Yesterday was one of those rare homeschooling days when the whole day worked well. We started our lessons on time without a big rush to do so (and the breakfast dishes actually cleaned up). The children were attentive, obedient, and engaged in the lessons. We moved seamlessly from one subject to another one.. Once our morning lessons wrapped up the children helped make their lunches and ate them in peace. The afternoon was spent completing a few extra lessons with a compliant child, teaching a paper sloyd lesson, successfully supervising piano practicing, enjoying a family read-aloud book during our “tea” time, and playing, reading, and snuggling with the youngest children. Throughout the day I observed moments of voluntary cooperation between the children as they taught each other new skills, complimented each other on their art in progress, read books to each other and joyfully played with the younger children.
As I sat in awe of yesterday’s unusually “peaceful and easy” day I arrogantly thought that our good day was, in part, a result of my “brilliant” parenting. I thought that my efforts to improve in my consistency with discipline and habit training and to spend extra time with the children each day had earned me a “reward” day for my efforts. I was all prepared to write a post about the virtue of staying the course with parenting and patiently waiting for the pay-offs. I went to bed thankful for the day, full of joy about my life and our family, and ready to tackle the next day.
Though, I kept telling myself to enjoy the day and to not expect a repeat experience, today at day’s end today I felt defeated. Today was not at all like yesterday. Today contained more fighting, complaining, arguing, disobedience, and rambunctiousness than yesterday. The joy that was in my heart last night had, at some point, turned into despair by 5:00PM today.
As I reflect back on the difference between the two days, I realize that the object of my joy had been misplaced.
- My joy cannot be based on my children’s behavior. Some days they will choose what is right, some days they will choose what is wrong, and most days will be a mixed bag of choices.
- My joy cannot be based on my evaluation of my response to my children’s choices. I will always fall short of my goal to remain sinless while parenting. (That sounds ridiculous, but honestly, I think that is my arrogant heart’s desire.) Therefore, if that is my goal, I will always feel like a failure, and thus am constantly being humbled.

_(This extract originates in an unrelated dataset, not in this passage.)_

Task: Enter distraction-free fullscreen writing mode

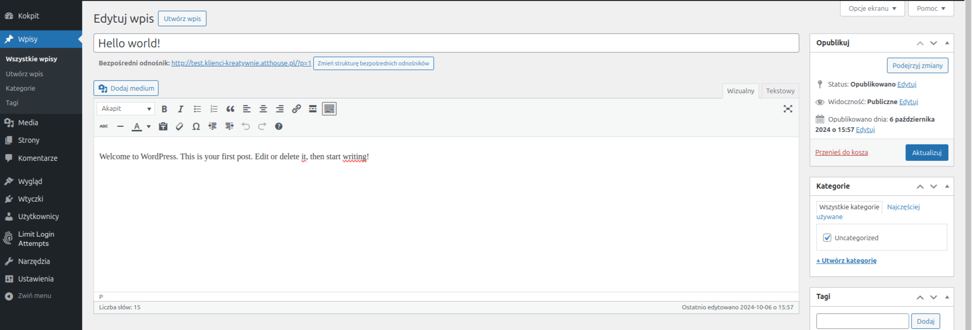Action: (x=788, y=109)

Instead, my joy MUST be rooted in Christ’s love for me that He demonstrated in His sacrifice for my sins and continues to work out in His sovereign plan for my day. Some days His plan for my day will be smooth sailing and other days will be much more turbulent. Furthermore, instead of feelings of despair during a hard day, I can clothe my heart with joy “whenever [I] face trails of many kinds, because [I] know that the testing of [my] faith develops perseverance. Perseverance must finish its work so that [I] may become mature and complete, not lacking in anything.” (James 1:2-3) In our hard days and in my failings I can “ask God, who gives generously to all without finding fault” knowing that He will provide me with an answer to the problems of the day (hour or minute).
Finally, I need to remember to whom my children truly belong.
Charlotte Mason said: “And first, let us consider where and what the little being is who is entrusted to the care of human parents. A tablet to me written upon? A twig to be bent? Wax to be moulded? Very likely; but he is much more—a being belong to an altogether higher estate than ours; as it were, a prince committed to the fostering care of peasants.” Vol. 1 pg. 11
My children do not belong to me. They belong to Him. Neither their failures nor successes, righteous nor sinful acts, can be attributed to me. They are children, born persons, divinely crafted and placed into my family for God’s sovereign purposes, including my own sanctification. Who am I to think that I am the one at work in their hearts? No! Heart shaping is the work of the indefatigable Holy Spirit who tirelessly prunes my heart and theirs with such tenderness, grace, and love giving hope of new growth and good fruit.
So, here’s to a fresh start tomorrow, where His mercies can always be found. Whether tomorrow brings a day or peace or a day of storms, I will purpose to fix my eyes on Him, the author and perfecter of my faith, so I will not grow weary and lose heart. I will purpose to delight in my children, to trust in God’s work in our hearts, and find my joy not their performance or my own, but in Christ alone.